About this exercise —
Output the records below in full, word for word; pictures do not belong in it.

# # # #

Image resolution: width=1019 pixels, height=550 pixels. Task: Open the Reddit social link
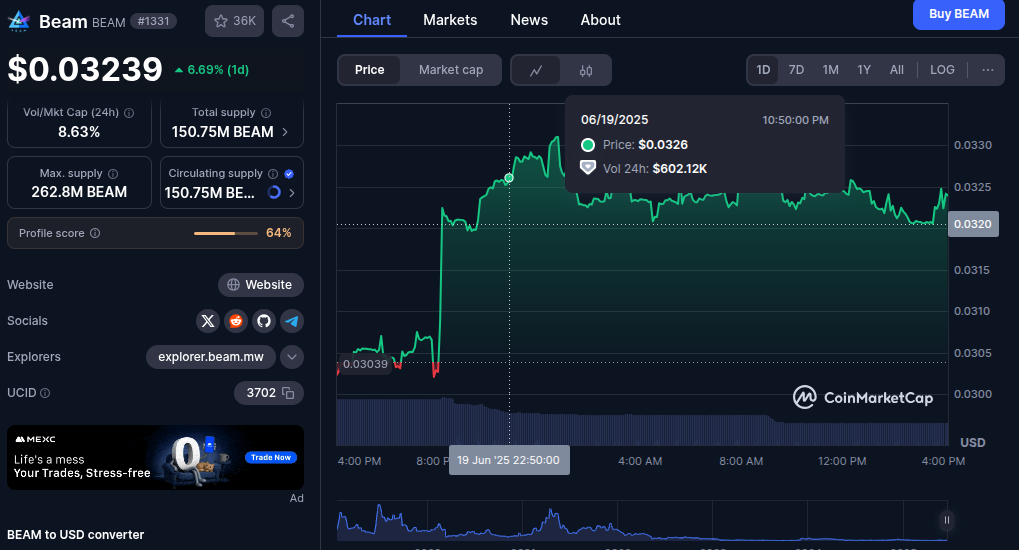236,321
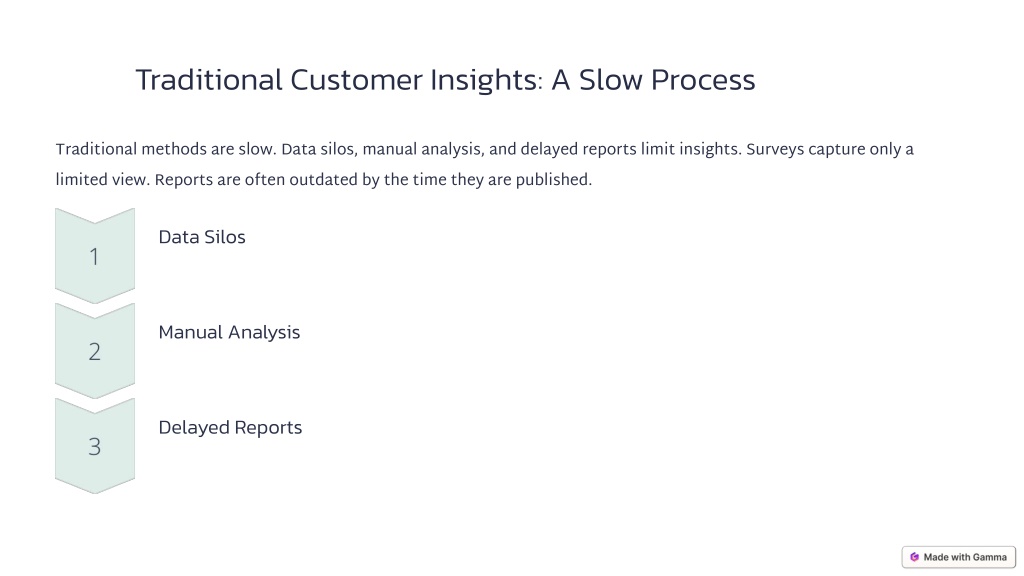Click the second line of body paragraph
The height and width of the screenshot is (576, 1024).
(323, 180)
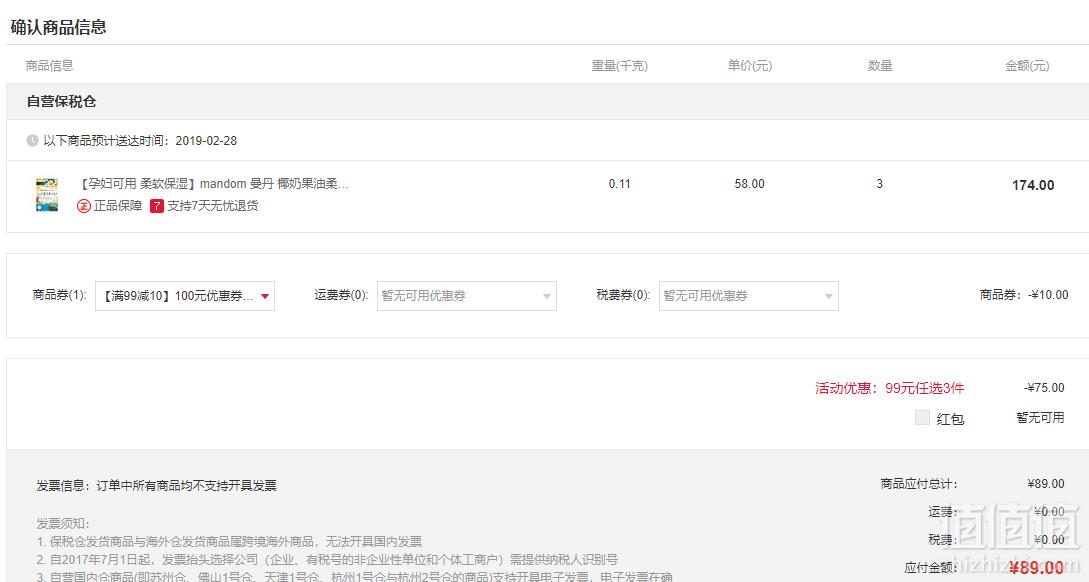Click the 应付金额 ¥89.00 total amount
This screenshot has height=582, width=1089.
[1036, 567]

# # # #

Solution to the problem —
Image resolution: width=1019 pixels, height=550 pixels. Task: Open the Reddit social link
236,321
Click the second line of body paragraph
The height and width of the screenshot is (576, 1024).
(323, 180)
Click the 应付金额 ¥89.00 total amount
This screenshot has height=582, width=1089.
[1036, 567]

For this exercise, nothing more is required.